When patients are recruited at several universities and hospitals across Canada, for instance, researchers must apply to ethics committees at each institution, and the panels typically have different rules and can take months to decide, scientists say. “There is a huge amount of bureaucracy,” said Dr. Ian Tannock, a cancer researcher at the University of Toronto. “I think it’s gone overboard.”

The result is a prolonged process that is convincing many pharmaceutical CEOs, amongst others, to send trials elsewhere, said Russell Williams, head of Canada’s Researchbased Pharmaceutical Companies, the main industry association.

As trials started moving to developing countries, one of the first issues to emerge was the treatment of the patients recruited as subjects. A 1996 trial by Pfizer of an antibiotic in Nigeria, for instance, was allegedly conducted without the patients’ consent and resulted in the deaths of 11 children. Pfizer has denied wrongdoing and said the subjects died from a meningitis outbreak.

But less light has been shone on the quality and nature of data coming out of the trials in such countries. One problem is that factors on the ground in those jurisdictions, such as higher rates of infectious disease and less-developed health-care systems, can skew how a drug affects someone.

There is also evidence that genetic differences sometimes alter results. Dr. Schulman said researchers told him recently about an Alzheimer’s drug they were testing in China, only to discover that no one there had the specific genetic makeup that responds to the medication.
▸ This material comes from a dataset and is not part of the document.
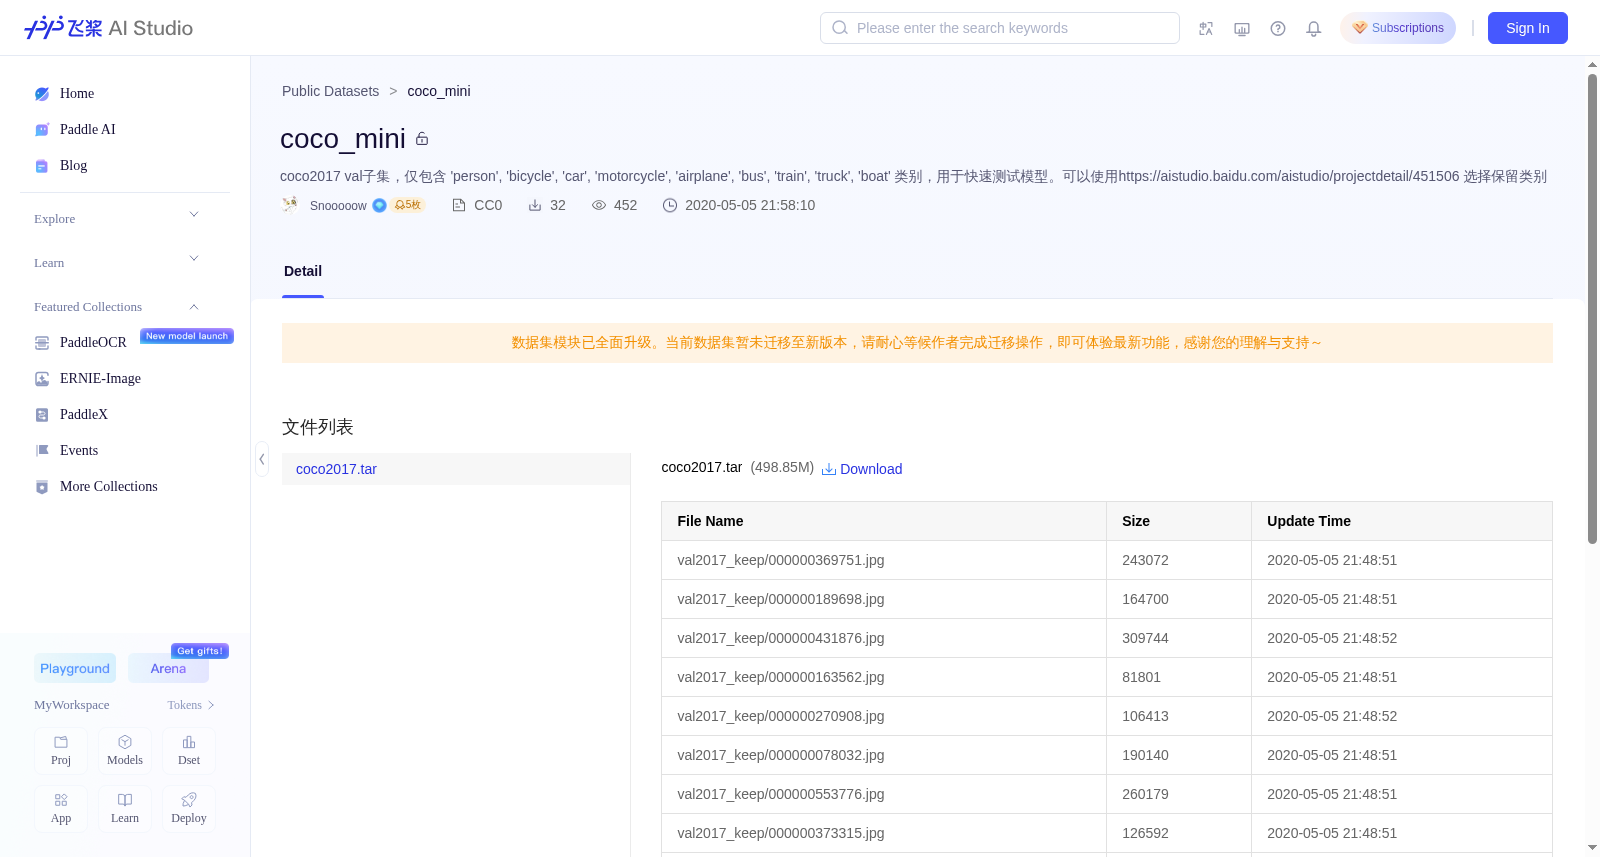1600x857 pixels.
Task: Click the Sign In button
Action: coord(1527,28)
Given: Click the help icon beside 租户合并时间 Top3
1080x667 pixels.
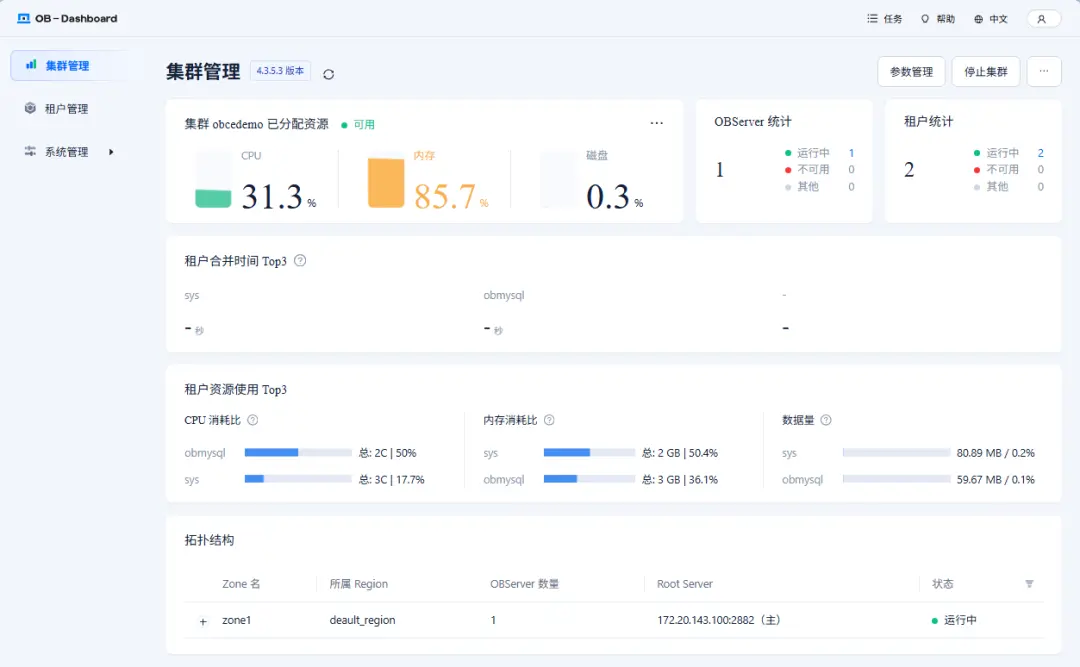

“Someone of southeast Asian ancestry may react one way to a drug, versus someone who is of African American or European background,” said Dr. David Klein of St. Michael’s Hospital in Toronto. “Just because you can prove something in a large population in south Asia, that doesn’t necessarily mean you’re learning all the lessons you need to learn about how the drug might act in a North American population.”
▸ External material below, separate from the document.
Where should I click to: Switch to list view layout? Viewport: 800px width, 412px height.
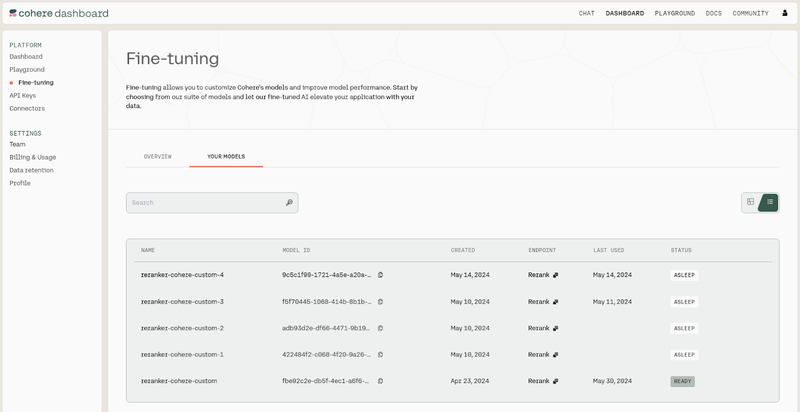(x=769, y=202)
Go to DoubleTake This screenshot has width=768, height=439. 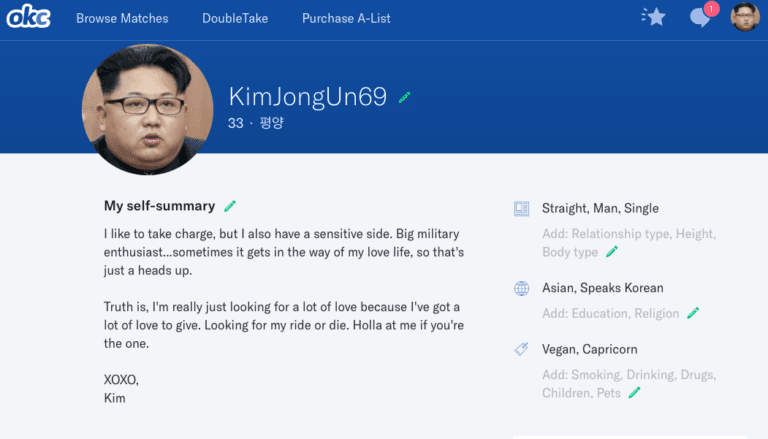tap(235, 18)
Dr. Guyatt, though, downplays the issue, saying drugs that work differently on different ethnic groups are extremely rare. Then there is the question of research quality. In a January meeting with the Canadian Generic Pharmaceutical Association, Health Canada outlined problems it discovered in out-sourced trial results submitted with applications for various generic versions of medicines.
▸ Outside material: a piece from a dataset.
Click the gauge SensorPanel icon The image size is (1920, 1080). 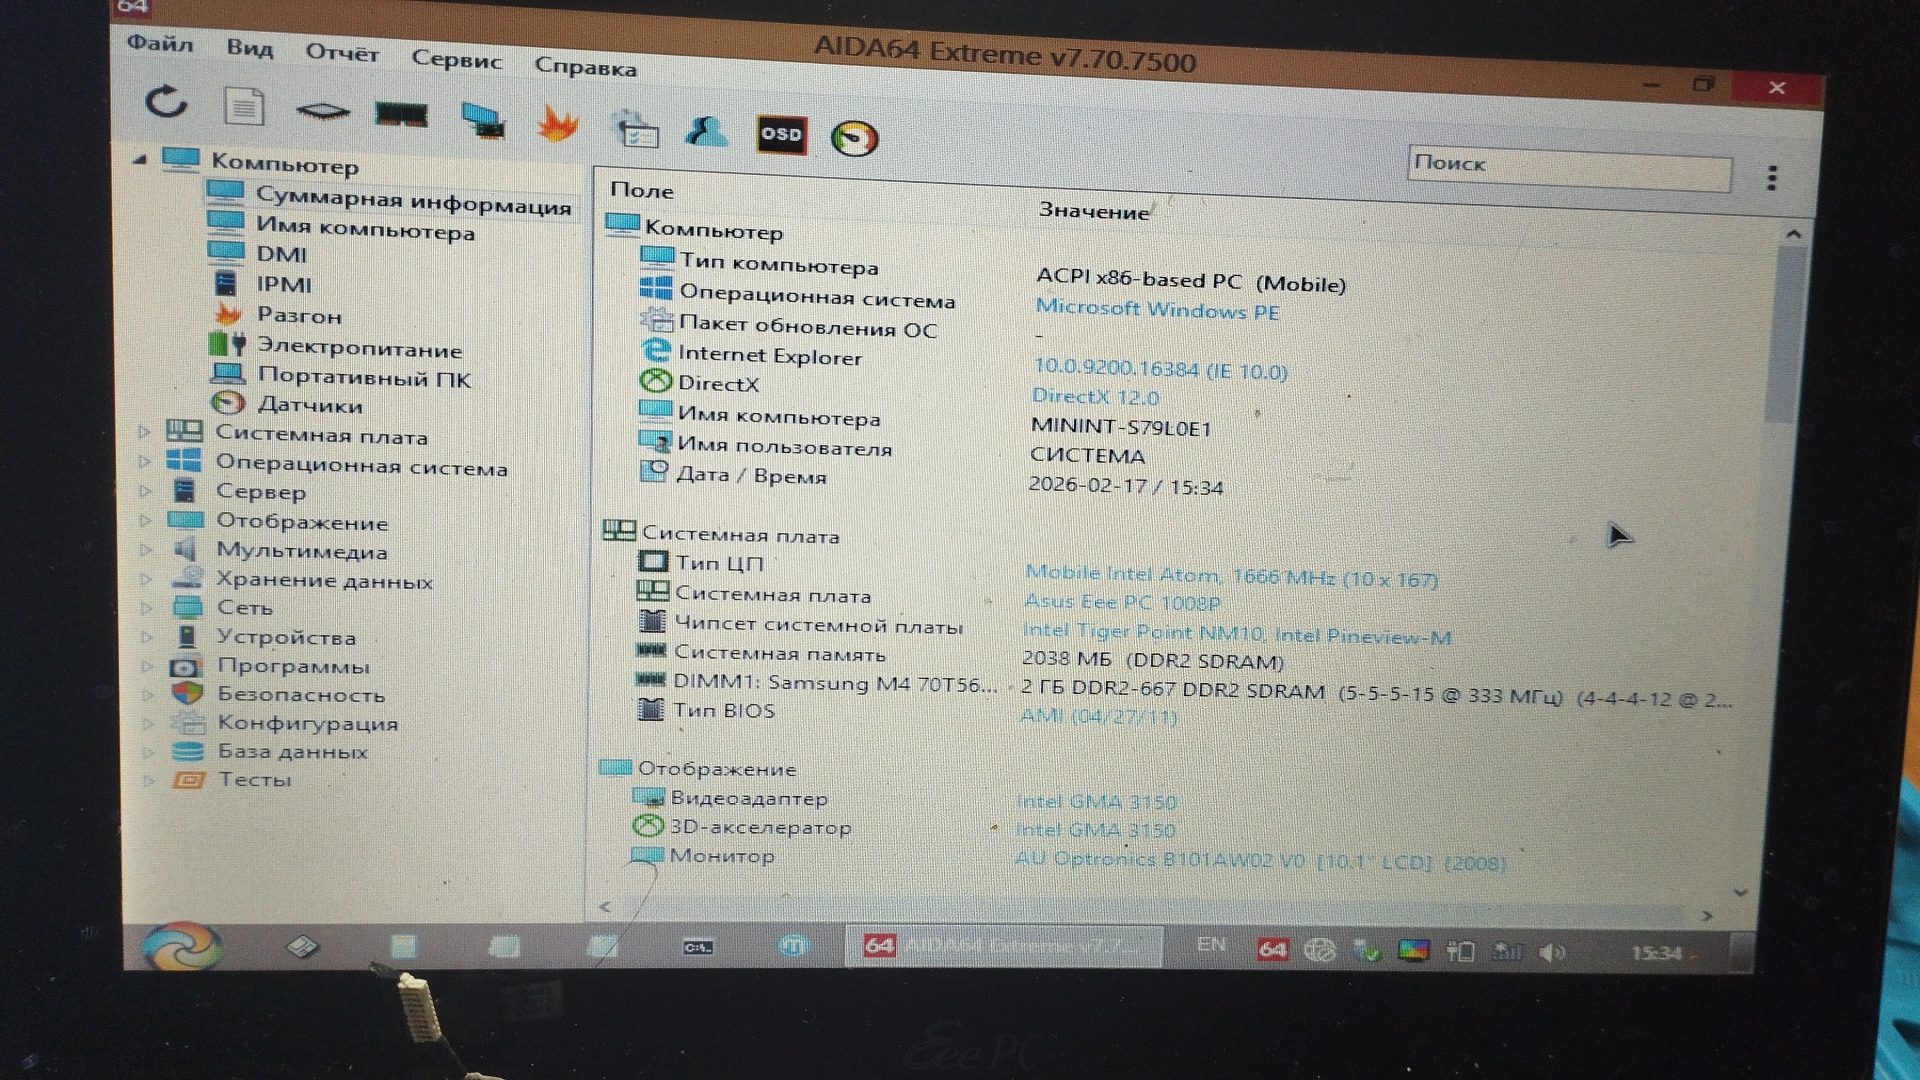(854, 139)
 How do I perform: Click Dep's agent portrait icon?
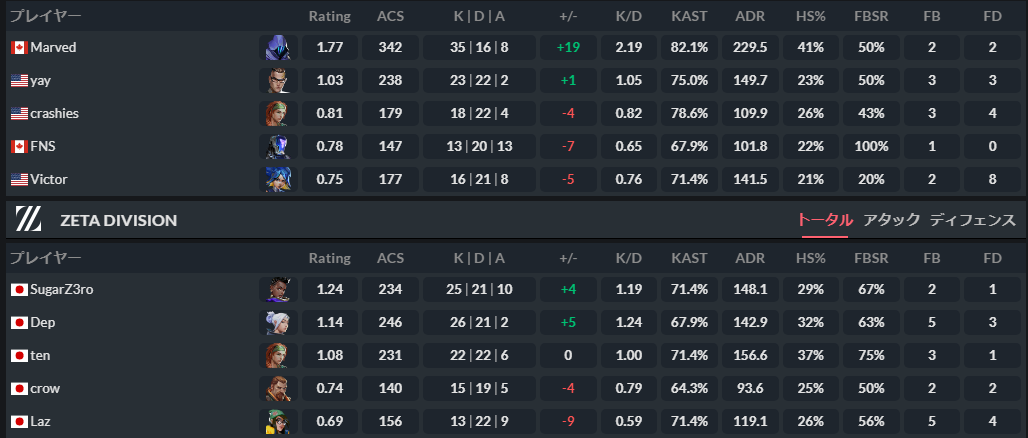[274, 323]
Some showed fewer adverse reactions than would be anticipated, given evidence that has already been published on the same drugs. Some reports also failed to note deviations in both the trial’s protocol and the timing of blood and urine sampling, anomolies the regulators would expect to see, according to the minutes.

Dr. Guyatt maintains that the standard of research is adequate in most of the lower-income countries he has dealt with, but says particular care is needed to pick the right colleagues in those nations. His team’s trial initially involved 10,000 patients in 21 countries, both industrialized and lower-income.

Called POISE and headed by Dr. P. J. Devereaux, a McMaster colleague, the study was published in the journal Lancet last year, suggesting that patients given beta-blocker heart drugs before undergoing noncardiac surgery are at increased risk of stroke or death. The final results did not include those from Iran, or from one research assistant in Colombia whose data was also considered fraudulent.

The Iranian team was enrolling people not eligible for the trial and it was unclear if any patients were even getting the study drug, said Dr. Guyatt. When perceived problems first arose, Dr. Devereaux flew to the middle-eastern country to get to the bottom of things, earning the nickname Sherlock from his colleagues. “He was brilliant,” recalls Dr. Guyatt with a laugh. “He got there and says, ‘I’m going to find out what really happened’ and he picks out a chart. ‘It says this person is dead. I want to call the relatives and find out.’ So, lo and behold, the person is alive.”